▶ [Task to complete] Among the entries below, one line contains "Screen dimensions: 1010x761" and another contains "This screenshot has width=1157, height=416.". Transcribe those two lines and every line between them, exactly.

--- Data to process ---

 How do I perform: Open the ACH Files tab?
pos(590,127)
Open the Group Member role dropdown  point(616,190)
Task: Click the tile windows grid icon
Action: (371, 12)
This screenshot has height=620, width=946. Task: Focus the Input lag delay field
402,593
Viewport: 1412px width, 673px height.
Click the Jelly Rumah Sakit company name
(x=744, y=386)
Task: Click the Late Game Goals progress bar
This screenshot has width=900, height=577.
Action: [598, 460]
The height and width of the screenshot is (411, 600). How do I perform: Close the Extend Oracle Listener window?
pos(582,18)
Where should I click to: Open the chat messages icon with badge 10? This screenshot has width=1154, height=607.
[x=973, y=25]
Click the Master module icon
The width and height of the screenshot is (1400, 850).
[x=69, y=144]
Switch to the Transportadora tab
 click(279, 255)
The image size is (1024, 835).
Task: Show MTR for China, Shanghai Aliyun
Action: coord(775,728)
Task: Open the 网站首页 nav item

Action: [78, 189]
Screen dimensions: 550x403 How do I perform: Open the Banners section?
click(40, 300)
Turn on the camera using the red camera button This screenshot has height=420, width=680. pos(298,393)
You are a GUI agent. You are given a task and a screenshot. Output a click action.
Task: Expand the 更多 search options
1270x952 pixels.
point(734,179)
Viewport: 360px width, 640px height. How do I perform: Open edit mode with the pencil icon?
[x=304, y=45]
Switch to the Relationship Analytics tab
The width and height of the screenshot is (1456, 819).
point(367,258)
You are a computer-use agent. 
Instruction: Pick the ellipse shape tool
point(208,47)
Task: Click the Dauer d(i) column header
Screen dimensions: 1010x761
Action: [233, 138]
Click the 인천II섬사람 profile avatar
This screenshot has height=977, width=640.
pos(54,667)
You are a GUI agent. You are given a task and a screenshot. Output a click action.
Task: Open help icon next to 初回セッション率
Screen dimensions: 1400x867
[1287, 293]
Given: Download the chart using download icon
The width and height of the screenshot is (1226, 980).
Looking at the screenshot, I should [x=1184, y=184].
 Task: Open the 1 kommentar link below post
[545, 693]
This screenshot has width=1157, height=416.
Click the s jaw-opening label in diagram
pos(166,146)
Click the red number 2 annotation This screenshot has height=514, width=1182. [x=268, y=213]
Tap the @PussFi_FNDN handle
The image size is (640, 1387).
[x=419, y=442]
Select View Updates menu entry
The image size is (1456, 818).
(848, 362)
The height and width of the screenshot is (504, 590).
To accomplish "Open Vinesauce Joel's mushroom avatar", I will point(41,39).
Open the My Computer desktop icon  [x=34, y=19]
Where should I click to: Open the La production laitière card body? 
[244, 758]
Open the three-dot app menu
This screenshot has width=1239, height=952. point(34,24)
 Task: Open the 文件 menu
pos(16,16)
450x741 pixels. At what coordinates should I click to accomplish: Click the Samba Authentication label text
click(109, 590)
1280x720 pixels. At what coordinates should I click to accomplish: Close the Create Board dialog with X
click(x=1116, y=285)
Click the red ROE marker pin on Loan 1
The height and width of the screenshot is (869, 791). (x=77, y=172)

---

▶ [Completed task]
Screen dimensions: 1010x761
Action: [233, 138]
Click the 인천II섬사람 profile avatar
This screenshot has height=977, width=640.
pos(54,667)
You are a GUI agent. You are given a task and a screenshot. Output a click action.
Task: Open help icon next to 初回セッション率
Screen dimensions: 1400x867
[1287, 293]
Given: Download the chart using download icon
The width and height of the screenshot is (1226, 980).
Looking at the screenshot, I should [x=1184, y=184].
 Task: Open the 1 kommentar link below post
[545, 693]
This screenshot has width=1157, height=416.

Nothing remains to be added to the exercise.